**Problem description**
Copy every line below that has the word "Given" in it.

BEGIN Data extract

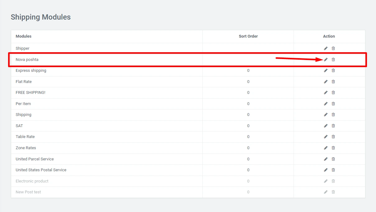Select the Shipping module row name

tap(24, 115)
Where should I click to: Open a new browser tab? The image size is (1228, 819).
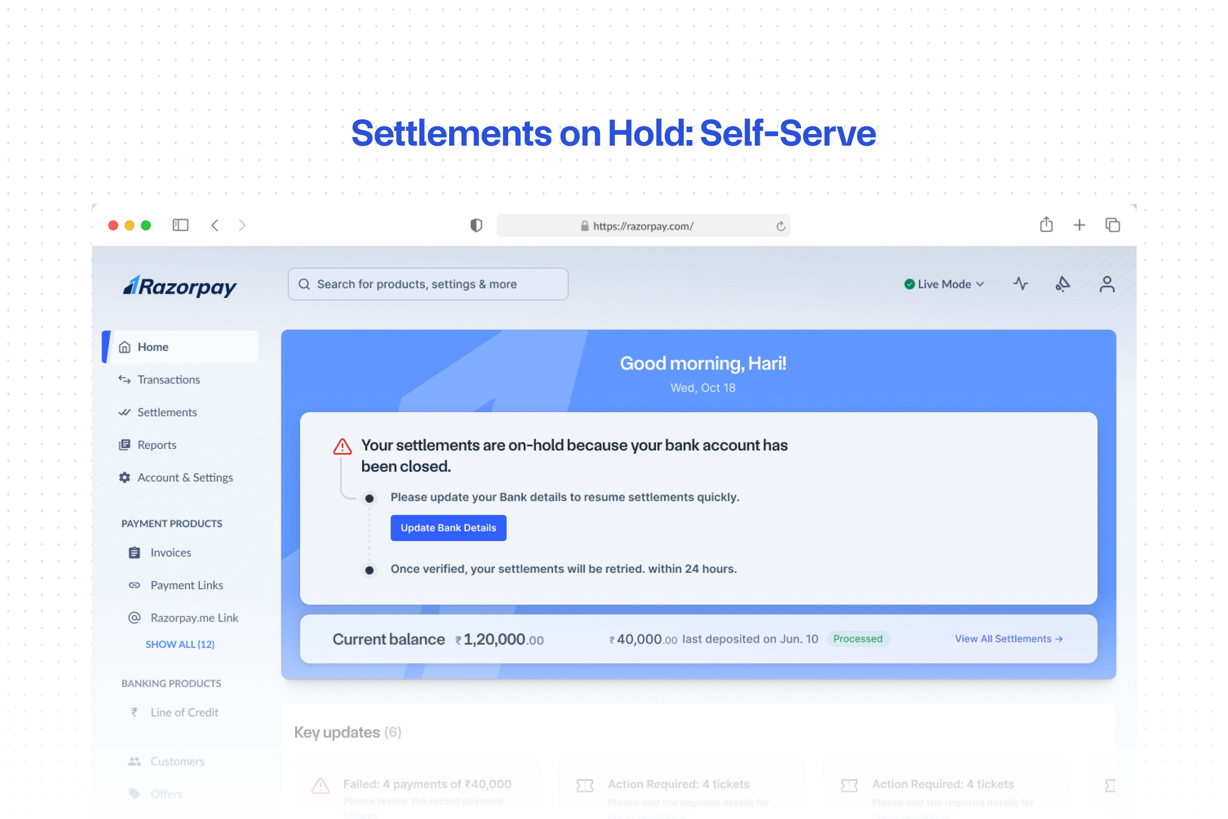point(1080,225)
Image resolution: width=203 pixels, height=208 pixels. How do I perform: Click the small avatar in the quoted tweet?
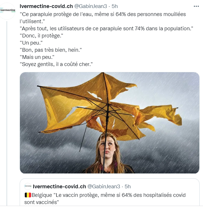tap(28, 186)
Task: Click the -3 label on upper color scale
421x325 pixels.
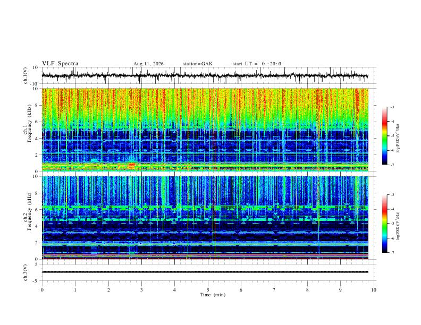Action: (392, 107)
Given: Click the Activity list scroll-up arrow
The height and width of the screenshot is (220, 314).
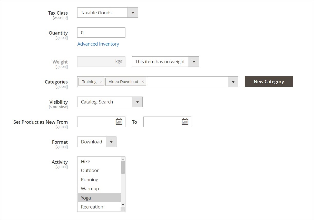Looking at the screenshot, I should (x=123, y=159).
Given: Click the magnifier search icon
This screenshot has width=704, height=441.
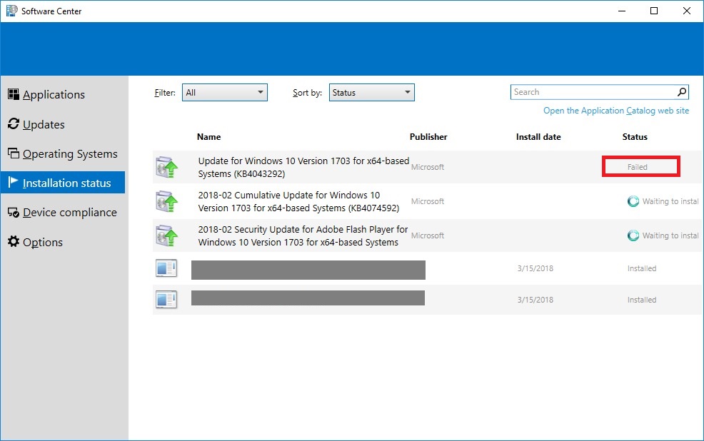Looking at the screenshot, I should click(x=682, y=92).

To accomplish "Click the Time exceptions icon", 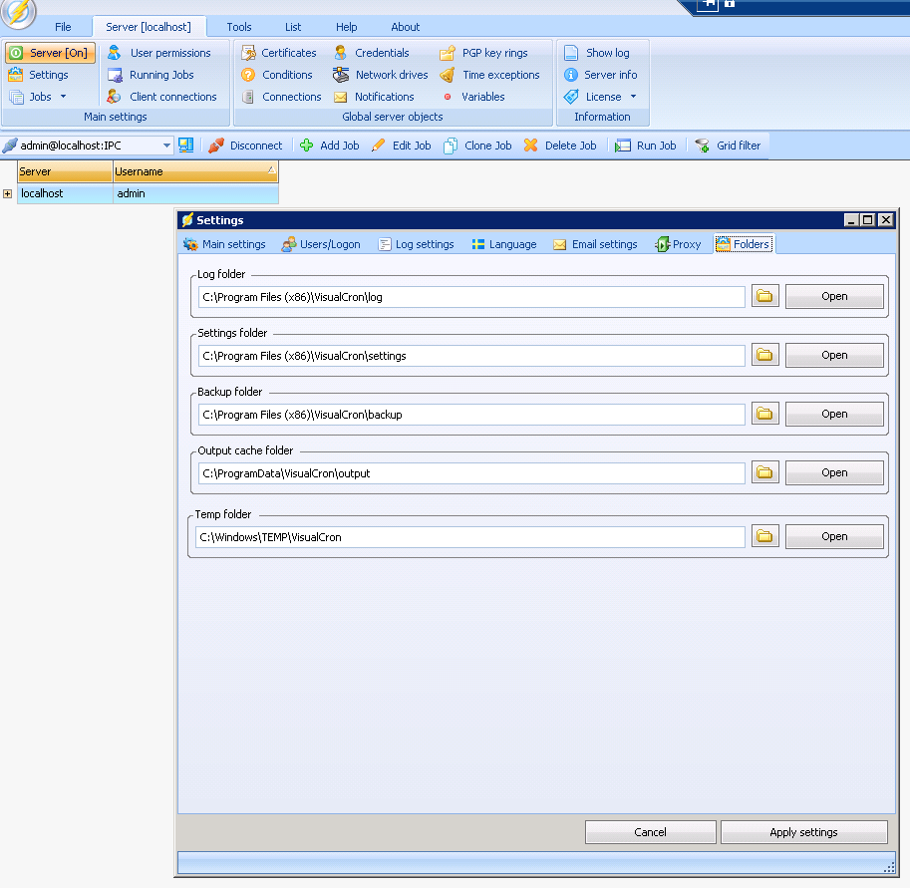I will point(448,75).
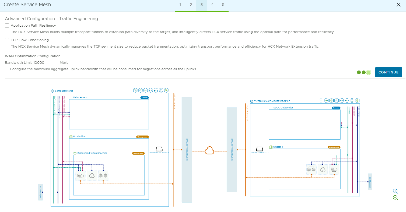Zoom in on the topology diagram
This screenshot has width=406, height=212.
(395, 191)
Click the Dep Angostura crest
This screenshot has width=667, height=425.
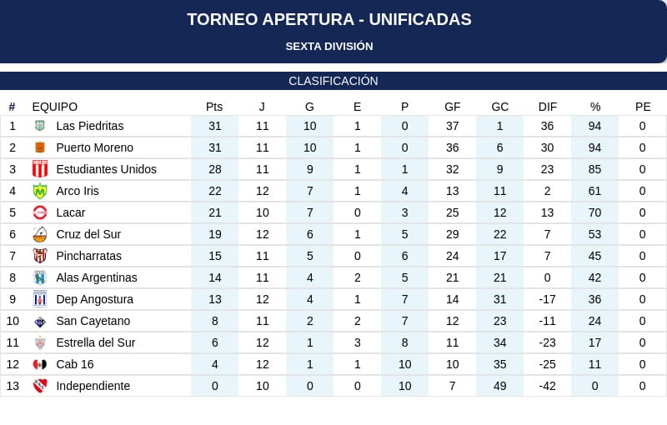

END Data extract

**Written solution**
Given: Click the Activity list scroll-up arrow
Given: Click the magnifier search icon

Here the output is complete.